- Active: 1943–1945 1954–1961
- Country: Canada
- Branch: Royal Canadian Air Force
- Role: Strategic bombing (1943–1945) Fighter-interceptor (1954–1961)
- Part of: No. 6 Group RCAF (1943–1945)
- Nickname(s): Leaside
- Motto(s): Saeviter ad Lucem ("Ferociously towards the light")
- Battle honours: English Channel & North Sea 1943; Fortress Europe 1944–1945; France and Germany 1944–1945; Biscay Ports 1944; Ruhr 1943–1945; Berlin 1943–1944; German Ports 1943–1945; Normandy 1944; Rhine, Biscay 1943;

Insignia
- Squadron Code: QO (1943–1945)
- Squadron Badge: Argent in front of a full moon Argent a Cougar leaping downwards Sable armed and langued Gules.

Aircraft flown
- Bomber: Vickers Wellington Mk.X Avro Lancaster Mk.II Handley Page Halifax Mk.III & VII (1943–1945)
- Fighter: Avro Canada CF-100 Canuck (1954–1961)

= No. 432 Squadron RCAF =

No. 432 Squadron RCAF was a squadron of the Royal Canadian Air Force formed during the Second World War.

==History==
It was first formed at RAF Skipton-on-Swale in May 1943, as part of No. 6 Group of RAF Bomber Command. The unit was equipped with Wellington Mk.X bombers.

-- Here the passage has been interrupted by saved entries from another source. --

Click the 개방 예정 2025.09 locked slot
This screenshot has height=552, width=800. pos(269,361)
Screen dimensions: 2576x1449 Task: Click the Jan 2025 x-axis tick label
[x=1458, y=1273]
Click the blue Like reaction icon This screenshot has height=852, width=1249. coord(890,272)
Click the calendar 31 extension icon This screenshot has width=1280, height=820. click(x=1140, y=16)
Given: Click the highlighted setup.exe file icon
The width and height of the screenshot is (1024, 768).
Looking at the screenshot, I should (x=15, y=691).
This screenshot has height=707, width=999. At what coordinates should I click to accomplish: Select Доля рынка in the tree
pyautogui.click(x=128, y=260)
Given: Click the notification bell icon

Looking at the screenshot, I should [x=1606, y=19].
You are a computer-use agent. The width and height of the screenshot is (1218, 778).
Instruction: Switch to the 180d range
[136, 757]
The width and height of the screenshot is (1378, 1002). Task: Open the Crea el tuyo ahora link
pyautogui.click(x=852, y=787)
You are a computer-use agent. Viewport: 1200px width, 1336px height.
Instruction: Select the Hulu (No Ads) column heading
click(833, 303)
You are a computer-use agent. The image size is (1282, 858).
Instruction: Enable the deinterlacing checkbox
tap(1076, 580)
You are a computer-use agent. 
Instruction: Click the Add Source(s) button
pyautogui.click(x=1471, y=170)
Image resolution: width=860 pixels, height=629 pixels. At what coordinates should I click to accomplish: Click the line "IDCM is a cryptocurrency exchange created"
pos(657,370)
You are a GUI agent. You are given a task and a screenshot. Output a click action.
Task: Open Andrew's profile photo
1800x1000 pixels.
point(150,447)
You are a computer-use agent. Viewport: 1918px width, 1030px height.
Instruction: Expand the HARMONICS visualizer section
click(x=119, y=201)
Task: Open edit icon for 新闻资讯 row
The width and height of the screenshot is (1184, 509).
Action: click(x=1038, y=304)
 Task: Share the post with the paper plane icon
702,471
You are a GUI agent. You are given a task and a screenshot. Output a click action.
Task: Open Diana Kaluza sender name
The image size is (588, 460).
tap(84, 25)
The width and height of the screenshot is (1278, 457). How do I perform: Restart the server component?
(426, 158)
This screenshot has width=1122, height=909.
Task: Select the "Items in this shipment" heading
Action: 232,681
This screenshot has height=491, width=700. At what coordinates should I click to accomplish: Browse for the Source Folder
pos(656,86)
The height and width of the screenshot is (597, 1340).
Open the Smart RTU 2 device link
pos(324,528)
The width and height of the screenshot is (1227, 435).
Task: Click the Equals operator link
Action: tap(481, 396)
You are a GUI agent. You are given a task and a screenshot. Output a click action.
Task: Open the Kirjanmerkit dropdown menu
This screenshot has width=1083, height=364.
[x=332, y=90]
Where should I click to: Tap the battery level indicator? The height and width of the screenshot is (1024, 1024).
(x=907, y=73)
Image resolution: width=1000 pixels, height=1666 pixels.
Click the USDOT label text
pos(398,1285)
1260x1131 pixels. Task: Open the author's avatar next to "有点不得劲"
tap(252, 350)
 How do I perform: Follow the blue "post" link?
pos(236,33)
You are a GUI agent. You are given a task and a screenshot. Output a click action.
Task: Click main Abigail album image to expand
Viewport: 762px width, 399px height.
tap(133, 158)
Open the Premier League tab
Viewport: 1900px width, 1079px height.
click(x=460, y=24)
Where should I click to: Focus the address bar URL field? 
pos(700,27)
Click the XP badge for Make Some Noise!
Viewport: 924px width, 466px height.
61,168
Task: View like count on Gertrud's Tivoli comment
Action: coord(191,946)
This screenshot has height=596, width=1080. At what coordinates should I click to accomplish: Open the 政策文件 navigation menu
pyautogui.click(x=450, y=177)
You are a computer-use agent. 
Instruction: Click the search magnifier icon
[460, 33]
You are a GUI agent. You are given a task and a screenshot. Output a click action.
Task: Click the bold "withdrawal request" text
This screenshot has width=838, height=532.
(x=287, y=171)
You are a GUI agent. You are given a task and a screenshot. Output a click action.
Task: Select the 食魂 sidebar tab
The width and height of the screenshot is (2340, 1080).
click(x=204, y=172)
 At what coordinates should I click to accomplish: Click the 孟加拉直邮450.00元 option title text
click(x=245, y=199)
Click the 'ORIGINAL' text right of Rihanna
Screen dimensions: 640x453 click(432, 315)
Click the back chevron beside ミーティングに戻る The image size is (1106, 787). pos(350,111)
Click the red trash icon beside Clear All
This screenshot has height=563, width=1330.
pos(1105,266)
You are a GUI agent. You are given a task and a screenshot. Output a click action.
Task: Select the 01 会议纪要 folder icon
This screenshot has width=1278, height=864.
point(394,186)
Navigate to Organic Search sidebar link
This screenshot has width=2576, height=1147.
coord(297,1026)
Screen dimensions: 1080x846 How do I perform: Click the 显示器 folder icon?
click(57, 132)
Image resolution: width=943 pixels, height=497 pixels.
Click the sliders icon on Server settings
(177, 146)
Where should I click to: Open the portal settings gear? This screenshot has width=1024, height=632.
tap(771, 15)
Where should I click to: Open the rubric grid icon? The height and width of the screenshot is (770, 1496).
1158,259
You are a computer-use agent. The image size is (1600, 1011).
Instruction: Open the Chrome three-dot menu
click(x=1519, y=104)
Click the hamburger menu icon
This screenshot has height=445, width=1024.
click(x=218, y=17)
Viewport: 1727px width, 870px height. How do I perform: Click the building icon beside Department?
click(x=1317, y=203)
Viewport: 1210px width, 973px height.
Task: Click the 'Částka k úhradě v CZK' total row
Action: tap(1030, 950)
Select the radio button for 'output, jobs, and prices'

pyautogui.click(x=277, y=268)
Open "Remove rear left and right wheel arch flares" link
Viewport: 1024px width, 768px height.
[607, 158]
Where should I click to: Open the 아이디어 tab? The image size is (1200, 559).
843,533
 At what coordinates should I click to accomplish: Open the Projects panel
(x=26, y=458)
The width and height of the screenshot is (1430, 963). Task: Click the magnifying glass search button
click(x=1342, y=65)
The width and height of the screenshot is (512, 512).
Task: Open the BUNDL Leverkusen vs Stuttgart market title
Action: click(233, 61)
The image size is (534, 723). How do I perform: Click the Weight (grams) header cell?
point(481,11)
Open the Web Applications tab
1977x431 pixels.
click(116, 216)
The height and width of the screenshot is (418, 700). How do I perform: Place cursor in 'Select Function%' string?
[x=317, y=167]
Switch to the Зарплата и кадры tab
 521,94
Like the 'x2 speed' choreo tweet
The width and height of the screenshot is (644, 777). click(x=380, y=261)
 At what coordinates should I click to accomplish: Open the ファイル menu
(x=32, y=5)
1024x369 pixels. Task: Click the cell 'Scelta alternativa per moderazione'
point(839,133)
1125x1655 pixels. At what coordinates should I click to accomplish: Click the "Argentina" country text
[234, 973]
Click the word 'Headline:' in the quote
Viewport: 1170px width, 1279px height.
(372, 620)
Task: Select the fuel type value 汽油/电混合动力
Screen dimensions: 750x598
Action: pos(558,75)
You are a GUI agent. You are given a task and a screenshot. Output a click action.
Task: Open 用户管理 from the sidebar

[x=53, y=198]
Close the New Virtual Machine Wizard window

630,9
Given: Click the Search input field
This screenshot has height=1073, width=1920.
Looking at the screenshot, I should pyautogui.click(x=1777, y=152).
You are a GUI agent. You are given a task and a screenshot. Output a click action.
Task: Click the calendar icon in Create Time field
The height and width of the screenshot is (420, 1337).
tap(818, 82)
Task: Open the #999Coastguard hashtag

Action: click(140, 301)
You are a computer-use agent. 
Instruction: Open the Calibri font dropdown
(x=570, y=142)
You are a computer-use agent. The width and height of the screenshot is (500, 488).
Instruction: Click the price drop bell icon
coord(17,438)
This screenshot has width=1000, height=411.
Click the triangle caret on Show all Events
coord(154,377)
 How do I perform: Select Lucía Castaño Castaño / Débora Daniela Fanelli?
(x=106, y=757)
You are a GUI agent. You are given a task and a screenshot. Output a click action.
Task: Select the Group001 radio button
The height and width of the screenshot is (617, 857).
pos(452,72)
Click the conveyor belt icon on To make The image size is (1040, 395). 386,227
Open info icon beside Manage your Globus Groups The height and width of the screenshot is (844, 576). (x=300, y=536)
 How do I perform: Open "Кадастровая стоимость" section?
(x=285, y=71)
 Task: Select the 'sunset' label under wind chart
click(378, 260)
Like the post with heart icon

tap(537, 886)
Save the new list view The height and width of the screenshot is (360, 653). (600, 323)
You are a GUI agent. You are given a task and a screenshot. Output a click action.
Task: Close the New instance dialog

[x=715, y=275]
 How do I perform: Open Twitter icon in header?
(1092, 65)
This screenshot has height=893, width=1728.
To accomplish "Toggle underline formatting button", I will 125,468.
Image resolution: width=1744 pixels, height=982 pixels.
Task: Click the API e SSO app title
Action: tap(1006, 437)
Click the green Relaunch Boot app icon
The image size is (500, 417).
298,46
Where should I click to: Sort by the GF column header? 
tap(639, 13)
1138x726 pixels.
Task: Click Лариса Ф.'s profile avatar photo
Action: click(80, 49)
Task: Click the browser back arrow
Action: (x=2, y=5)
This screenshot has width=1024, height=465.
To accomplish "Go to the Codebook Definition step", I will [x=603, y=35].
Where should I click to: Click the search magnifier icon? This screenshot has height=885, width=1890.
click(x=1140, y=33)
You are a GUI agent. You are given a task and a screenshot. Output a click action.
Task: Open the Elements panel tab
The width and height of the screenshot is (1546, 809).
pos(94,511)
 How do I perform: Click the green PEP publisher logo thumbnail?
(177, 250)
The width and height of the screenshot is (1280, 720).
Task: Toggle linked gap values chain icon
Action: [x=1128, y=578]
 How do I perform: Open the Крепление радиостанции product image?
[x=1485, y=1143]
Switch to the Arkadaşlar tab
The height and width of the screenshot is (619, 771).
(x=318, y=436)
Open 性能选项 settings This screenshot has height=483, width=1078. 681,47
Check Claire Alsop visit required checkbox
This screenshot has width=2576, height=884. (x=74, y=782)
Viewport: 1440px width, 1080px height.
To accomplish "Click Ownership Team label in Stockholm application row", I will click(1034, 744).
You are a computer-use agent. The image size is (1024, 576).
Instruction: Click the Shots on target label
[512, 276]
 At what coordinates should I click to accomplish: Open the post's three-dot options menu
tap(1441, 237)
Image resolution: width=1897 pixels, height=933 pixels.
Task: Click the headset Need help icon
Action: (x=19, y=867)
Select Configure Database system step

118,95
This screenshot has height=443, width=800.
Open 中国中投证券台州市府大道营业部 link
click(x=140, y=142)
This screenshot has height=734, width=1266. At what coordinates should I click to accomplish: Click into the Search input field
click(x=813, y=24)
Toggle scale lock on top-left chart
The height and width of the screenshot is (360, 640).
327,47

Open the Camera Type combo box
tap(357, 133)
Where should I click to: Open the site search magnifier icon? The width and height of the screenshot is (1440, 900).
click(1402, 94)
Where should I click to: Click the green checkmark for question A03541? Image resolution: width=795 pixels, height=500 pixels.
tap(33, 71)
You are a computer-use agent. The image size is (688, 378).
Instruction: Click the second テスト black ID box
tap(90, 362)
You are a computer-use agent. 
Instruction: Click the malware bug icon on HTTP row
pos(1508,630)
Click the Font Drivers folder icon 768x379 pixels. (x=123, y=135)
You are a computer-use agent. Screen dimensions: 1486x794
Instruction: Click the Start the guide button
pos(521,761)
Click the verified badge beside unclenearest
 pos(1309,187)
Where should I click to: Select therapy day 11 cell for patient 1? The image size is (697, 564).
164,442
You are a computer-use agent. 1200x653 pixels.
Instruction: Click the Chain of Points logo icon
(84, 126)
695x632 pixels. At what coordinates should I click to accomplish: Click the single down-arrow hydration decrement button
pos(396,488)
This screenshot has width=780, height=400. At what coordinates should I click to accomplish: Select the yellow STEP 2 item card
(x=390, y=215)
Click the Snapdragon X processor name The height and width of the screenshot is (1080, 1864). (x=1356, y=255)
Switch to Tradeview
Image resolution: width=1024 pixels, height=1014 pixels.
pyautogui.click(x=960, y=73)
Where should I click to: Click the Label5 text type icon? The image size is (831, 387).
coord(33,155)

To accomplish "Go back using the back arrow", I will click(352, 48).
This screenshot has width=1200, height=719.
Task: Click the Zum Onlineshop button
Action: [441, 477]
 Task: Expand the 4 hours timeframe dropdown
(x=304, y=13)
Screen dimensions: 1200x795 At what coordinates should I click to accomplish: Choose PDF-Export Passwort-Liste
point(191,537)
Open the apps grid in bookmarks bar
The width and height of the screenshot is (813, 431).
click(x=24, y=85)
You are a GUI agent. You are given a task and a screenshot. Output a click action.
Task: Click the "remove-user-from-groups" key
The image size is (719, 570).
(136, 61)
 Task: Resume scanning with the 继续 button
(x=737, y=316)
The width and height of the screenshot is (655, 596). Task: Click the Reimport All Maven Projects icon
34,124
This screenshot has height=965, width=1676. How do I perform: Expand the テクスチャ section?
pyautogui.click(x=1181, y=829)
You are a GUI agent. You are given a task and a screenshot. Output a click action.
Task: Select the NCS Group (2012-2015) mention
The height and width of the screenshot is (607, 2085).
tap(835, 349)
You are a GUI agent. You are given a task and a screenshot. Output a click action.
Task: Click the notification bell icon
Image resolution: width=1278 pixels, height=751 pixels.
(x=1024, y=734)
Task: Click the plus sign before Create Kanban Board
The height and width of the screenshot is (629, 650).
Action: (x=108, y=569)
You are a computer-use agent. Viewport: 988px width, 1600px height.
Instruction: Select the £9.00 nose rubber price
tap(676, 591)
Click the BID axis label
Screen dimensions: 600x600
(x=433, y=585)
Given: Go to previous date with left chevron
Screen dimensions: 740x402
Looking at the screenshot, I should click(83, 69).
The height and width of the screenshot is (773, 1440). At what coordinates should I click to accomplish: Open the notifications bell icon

The squadron deployed to RAF East Moor in mid-September, equipping with Lancaster Mk.IIs in October. In February 1944 they changed to Halifax Mk.IIIs, upgrading these to Halifax Mk.VIIs in July.

As part of a Royal Canadian Air Force public relations plan, the town of Leaside officially "adopted" No. 432 Squadron RCAF. Formed and adopted on 1 May 1943 the squadron took the town's name as its nickname, becoming 432 "Leaside" Squadron RCAF. The sponsorship lasted the duration of the war.

The squadron was disbanded at East Moor in May, 1945.

On October 1, 1954, it was reformed as a fighter squadron at CFB Bagotville flying the Canadian designed Avro CF-100. The squadron was again disbanded on October 15, 1961.

Manuel Sharko and Jack Stacy were mid-upper gunners in their respective Halifax bombers during the war.